Over on StackOverflow, saw an interesting question that taught me something new about C# 3.0.

The question Automatic Properties and Structures Don’t Mix? asked why this code doesn’t work:

struct MyStruct
{
    public MyStruct ( int size )
    {
        this.Size = size; // <-- Compile-Time Error!
    }

    public int Size{get; set;}
}

Turns out that the solution is to properly chain the declared constructor with the default parameterless constructor:

struct MyStruct
{
    public MyStruct(int size)
        : this()   // Add this for the fix
    {
        this.Size = size; // <-- Compile-Time Error!
    }

    public int Size { get; set; }
}

Which just goes to show that taking shortcuts (like not properly chaining constructors) can turn around and bite.
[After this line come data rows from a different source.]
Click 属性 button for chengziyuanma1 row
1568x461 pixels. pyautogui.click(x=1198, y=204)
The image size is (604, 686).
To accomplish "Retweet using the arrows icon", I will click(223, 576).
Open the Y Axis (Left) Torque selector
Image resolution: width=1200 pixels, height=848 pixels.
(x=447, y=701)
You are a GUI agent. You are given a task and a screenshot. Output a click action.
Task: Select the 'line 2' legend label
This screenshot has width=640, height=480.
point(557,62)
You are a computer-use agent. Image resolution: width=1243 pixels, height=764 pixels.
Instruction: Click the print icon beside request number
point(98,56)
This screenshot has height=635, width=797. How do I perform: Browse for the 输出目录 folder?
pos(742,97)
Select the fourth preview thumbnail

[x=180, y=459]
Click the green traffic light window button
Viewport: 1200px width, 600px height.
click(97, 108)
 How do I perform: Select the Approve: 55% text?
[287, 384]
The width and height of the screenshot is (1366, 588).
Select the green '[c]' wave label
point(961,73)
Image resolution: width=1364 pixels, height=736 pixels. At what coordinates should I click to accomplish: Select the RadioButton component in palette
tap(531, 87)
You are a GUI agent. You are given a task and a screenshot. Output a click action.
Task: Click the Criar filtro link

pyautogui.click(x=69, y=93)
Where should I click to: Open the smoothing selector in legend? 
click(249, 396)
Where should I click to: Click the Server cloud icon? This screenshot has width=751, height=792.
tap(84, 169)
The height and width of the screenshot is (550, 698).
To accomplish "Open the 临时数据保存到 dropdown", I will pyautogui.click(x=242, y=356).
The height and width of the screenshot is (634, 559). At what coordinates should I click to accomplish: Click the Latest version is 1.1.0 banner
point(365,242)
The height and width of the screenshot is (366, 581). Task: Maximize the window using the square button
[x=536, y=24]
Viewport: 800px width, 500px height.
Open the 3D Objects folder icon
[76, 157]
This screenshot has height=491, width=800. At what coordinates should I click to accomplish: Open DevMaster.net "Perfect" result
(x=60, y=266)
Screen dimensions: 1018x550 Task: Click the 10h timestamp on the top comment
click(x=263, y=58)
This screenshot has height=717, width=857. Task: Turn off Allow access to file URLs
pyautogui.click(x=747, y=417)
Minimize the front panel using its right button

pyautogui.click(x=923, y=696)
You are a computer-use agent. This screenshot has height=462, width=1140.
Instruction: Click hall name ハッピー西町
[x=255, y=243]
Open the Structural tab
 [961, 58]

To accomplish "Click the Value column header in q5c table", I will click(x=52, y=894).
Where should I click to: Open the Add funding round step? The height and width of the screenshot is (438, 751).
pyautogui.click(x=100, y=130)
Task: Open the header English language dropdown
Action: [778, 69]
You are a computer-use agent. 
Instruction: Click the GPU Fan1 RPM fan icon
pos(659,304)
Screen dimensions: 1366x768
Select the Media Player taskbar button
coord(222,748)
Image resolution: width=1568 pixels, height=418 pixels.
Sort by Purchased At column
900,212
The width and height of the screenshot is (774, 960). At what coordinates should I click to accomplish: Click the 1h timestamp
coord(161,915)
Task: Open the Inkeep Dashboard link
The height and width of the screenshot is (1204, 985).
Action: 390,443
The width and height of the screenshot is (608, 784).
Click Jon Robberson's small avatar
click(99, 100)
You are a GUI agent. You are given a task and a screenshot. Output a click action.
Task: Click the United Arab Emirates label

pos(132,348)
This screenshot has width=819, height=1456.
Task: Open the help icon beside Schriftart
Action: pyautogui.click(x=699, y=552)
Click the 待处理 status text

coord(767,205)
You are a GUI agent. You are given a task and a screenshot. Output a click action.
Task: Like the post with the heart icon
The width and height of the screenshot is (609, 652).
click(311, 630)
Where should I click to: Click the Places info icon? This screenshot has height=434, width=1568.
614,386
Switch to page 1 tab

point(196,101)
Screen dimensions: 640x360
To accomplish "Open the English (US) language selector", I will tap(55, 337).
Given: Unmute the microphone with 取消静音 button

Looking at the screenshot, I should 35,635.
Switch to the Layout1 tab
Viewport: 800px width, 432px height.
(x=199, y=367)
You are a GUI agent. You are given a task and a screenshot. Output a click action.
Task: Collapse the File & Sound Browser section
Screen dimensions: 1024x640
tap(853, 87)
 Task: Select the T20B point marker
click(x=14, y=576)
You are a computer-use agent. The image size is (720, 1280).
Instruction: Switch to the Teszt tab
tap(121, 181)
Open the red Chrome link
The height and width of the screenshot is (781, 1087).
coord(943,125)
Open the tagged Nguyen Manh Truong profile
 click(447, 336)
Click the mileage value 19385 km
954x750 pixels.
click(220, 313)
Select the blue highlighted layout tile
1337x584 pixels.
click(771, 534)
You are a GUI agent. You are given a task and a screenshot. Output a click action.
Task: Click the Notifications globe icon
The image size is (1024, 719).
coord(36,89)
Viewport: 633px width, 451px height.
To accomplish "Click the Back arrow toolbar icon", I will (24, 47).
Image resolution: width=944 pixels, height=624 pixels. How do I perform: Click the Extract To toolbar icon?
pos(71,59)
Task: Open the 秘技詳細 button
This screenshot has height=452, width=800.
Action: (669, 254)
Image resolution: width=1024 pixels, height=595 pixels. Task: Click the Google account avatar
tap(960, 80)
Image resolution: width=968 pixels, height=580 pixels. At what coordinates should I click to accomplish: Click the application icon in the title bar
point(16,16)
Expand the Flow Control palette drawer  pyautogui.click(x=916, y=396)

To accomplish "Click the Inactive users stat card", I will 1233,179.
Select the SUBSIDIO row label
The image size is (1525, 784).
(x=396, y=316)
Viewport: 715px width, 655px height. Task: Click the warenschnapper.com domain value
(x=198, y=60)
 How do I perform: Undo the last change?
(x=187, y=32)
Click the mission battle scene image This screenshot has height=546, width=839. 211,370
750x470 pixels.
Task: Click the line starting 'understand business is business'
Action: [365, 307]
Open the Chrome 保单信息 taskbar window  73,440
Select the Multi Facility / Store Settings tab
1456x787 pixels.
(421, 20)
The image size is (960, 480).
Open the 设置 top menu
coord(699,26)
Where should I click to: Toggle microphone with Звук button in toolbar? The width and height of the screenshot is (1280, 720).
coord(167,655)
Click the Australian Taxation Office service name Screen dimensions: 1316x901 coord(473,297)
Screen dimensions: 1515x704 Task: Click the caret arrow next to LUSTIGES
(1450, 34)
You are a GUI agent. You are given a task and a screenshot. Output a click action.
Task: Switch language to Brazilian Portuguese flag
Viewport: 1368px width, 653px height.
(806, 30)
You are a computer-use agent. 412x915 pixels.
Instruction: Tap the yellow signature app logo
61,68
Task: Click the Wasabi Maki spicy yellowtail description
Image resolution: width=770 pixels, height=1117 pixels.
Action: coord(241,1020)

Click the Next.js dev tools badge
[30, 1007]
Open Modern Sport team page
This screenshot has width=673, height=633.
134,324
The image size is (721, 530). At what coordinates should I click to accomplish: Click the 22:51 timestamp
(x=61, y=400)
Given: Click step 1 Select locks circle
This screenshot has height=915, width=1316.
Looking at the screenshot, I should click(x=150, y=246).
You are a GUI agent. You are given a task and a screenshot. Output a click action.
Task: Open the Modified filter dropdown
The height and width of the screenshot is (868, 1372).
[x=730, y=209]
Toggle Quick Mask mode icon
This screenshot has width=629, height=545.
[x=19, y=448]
Interestingly, though, the C# compiler gives you all the information you need to solve this as a part of the error messages (emphasis added):

  • error CS0188: The ‘this’ object cannot be used before all of its fields are assigned to

  • error CS0843: Backing field for automatically implemented property ‘WindowsApplicationSample.MyStruct.Size’ must be fully assigned before control is returned to the caller. Consider calling the default constructor from a constructor initializer.

Someone posted another solution, taken from a Codeplex project - though in this case I think the “solution” is a problem in it’s own right … check it out.

public struct TempTuple<TFirst, TSecond>
{
    public TempTuple(TFirst first, TSecond second)
    {
        this = new TempTuple<TFirst, TSecond>(); // Kung fu!
        this.First = first;
        this.Second = second;
    }

    public TFirst First { get; private set; }

    public TSecond Second { get; private set; }
}

Look at the “Kung fu!” like - assignment to this - Yikes!